Manchester offers a competitive cost base compared to the "Golden Triangle," making it attractive for scale-ups and companies needing to expand production, particularly in diagnostics and clinical research. This multi-faceted approach to funding and capital is vital for unlocking the sector's full potential across the UK.
Recent successes, including the expansion of the Oxford Road Corridor, the continued development and occupation of specialist world-class research hubs, private investment streams recovering, and funding allocation via the GM Good Growth Fund, provide a strong foundation.
The strength of Manchester’s deeply established R&D strategy, its high productivity rates, the demonstrable pipeline of investable proposals and the strength of alignment between regional and local authorities present a compelling proposition to put it among the very top locations in the UK to attract such investment over the coming years.
Challenges do remain. While inflationary pressures on construction costs have affected all sectors, this impact is potentially more acute when delivering new R&D facilities. The lengthy lead-in time to occupation compared to conventional commercial floorspace highlights the bespoke nature of the fit-out, reflected in Convatec’s move to Citylabs 4.0.
The critical question for the region is how it can stay ahead of its competitors by leveraging all forms of capital, and how this leadership translates into tangible benefits for its residents, businesses, and the wider economy.
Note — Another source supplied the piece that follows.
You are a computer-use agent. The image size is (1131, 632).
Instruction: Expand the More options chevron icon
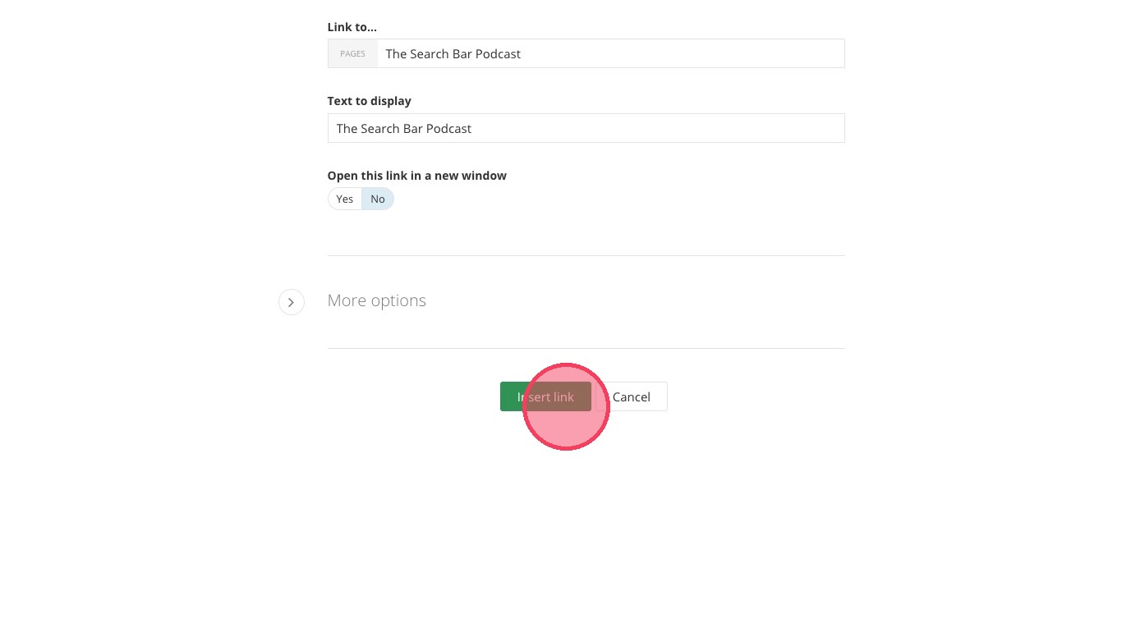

By aligning its strengths with strategic investments and collaborative partnerships, GM can unlock the full potential of its life sciences sector, driving a new era of innovation and growth.
This also positions life sciences as a key component within a broader strategy for capital diversification across multiple sectors. Success in this area will bring success in other areas, driving demand for new homes, investment in linked industries, and supporting local expenditure.